YOUR GOAL: Locate each line in the items below that contains the word "should", and copy those lines out in full.

[Begin INPUT ROWS]

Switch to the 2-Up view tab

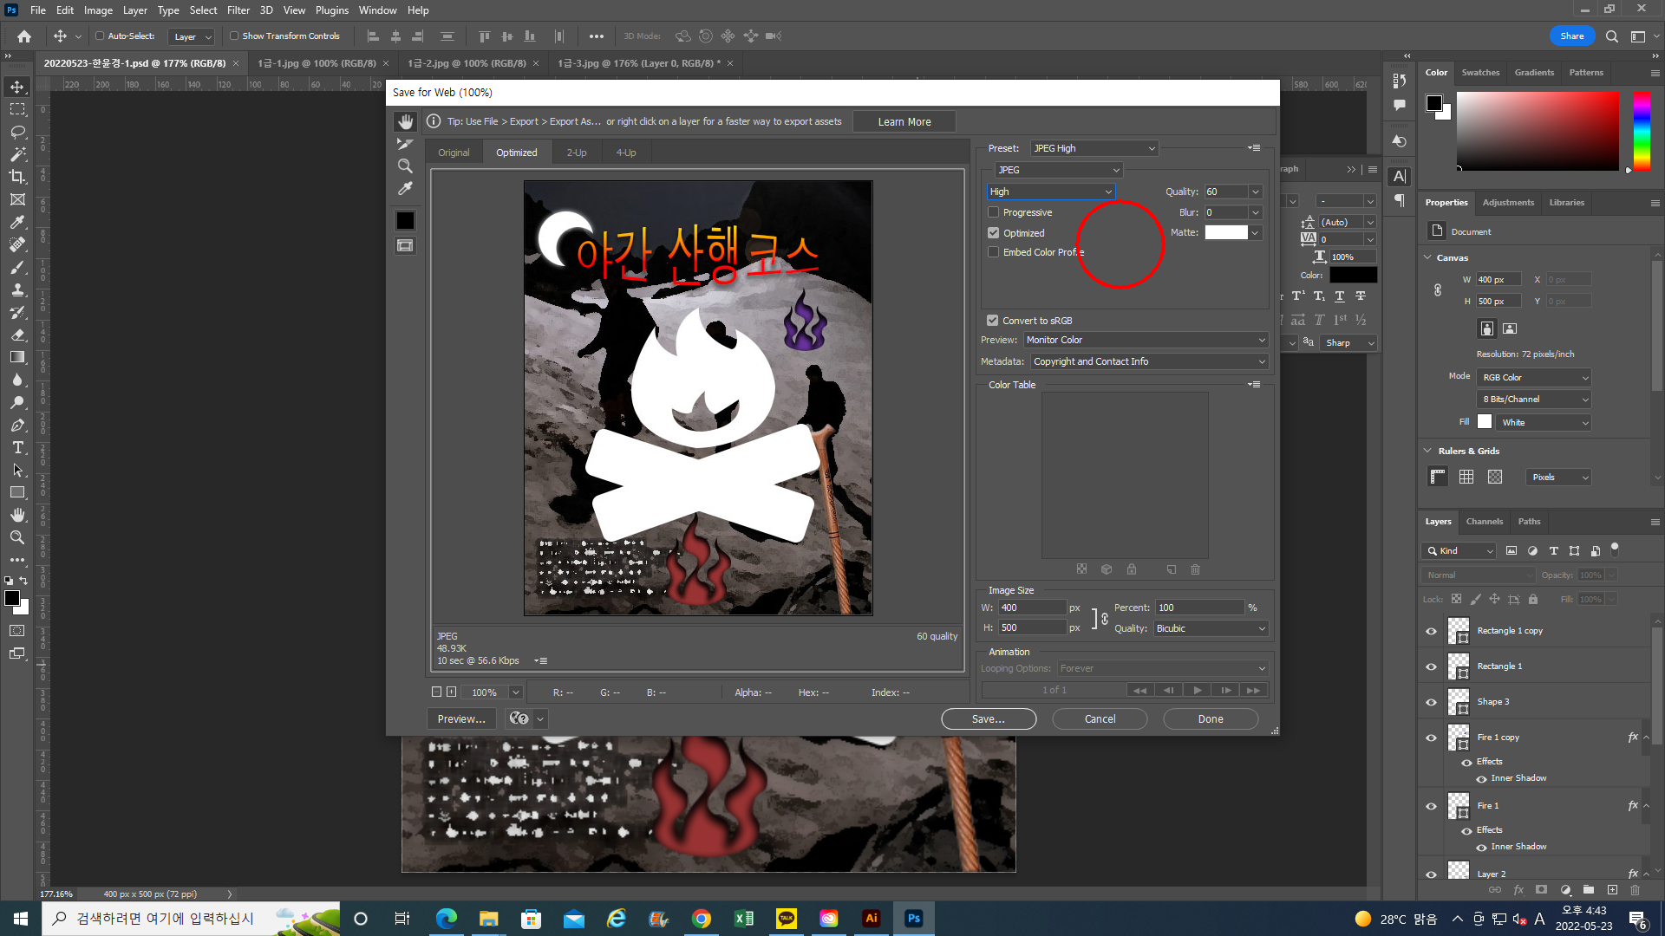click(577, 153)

[End INPUT ROWS]
[Begin INPUT ROWS]

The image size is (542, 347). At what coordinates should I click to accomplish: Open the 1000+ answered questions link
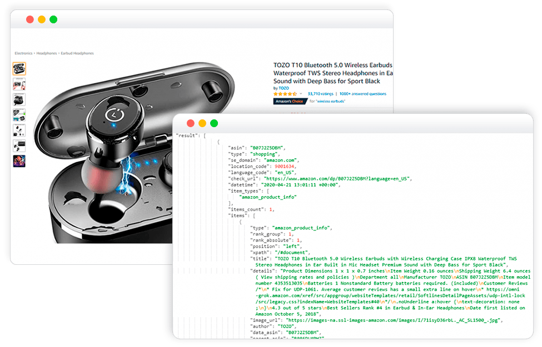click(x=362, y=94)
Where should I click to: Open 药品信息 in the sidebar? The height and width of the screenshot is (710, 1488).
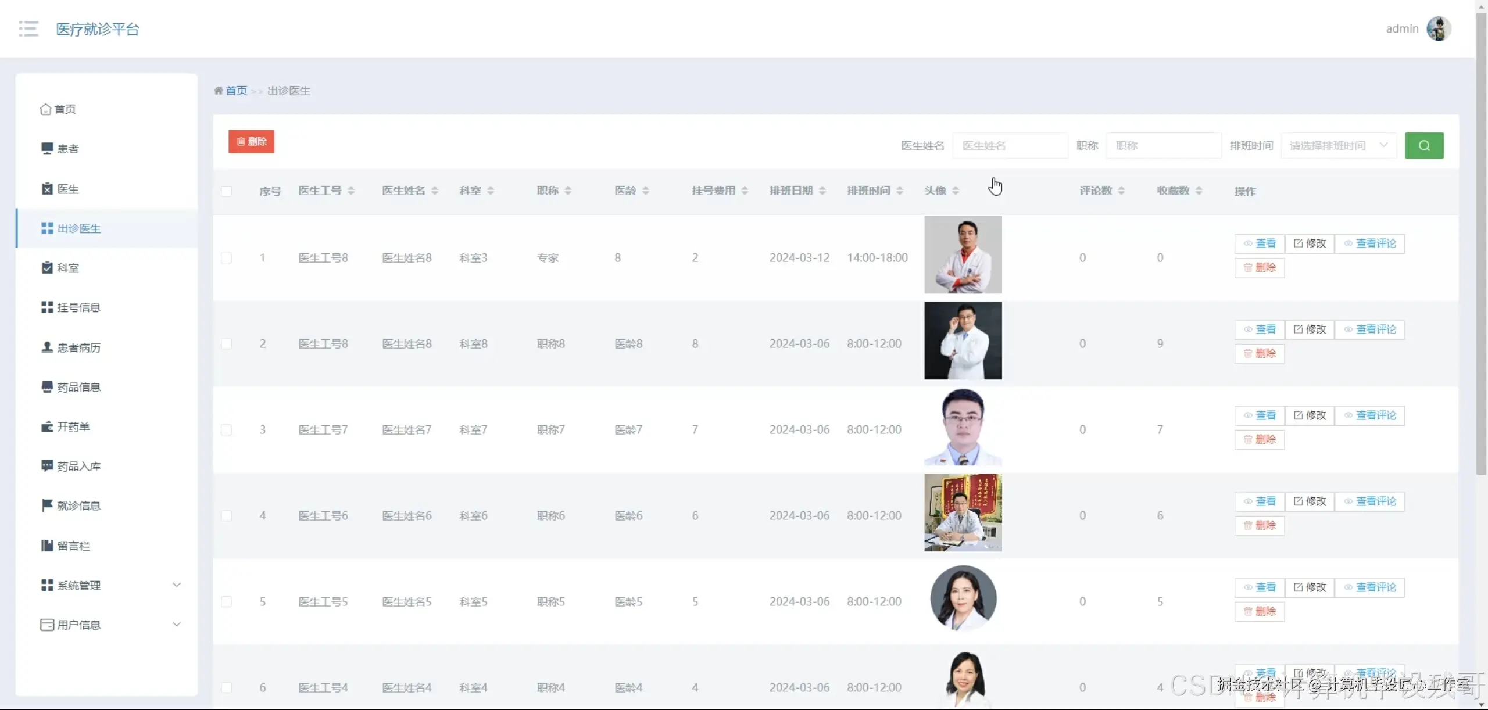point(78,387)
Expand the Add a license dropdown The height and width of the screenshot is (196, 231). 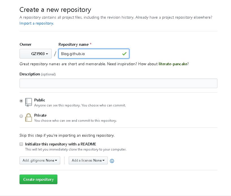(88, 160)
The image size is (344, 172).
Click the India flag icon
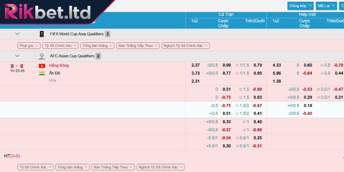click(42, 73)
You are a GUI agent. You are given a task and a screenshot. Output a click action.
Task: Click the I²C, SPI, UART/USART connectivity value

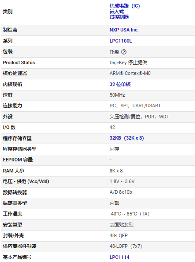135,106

[End INPUT ROWS]

WRITTEN ANSWER:
The image size is (542, 347). At what coordinates should I click to accomplish: Open the 1000+ answered questions link
Where should I click to: Open 药品信息 in the sidebar? The height and width of the screenshot is (710, 1488).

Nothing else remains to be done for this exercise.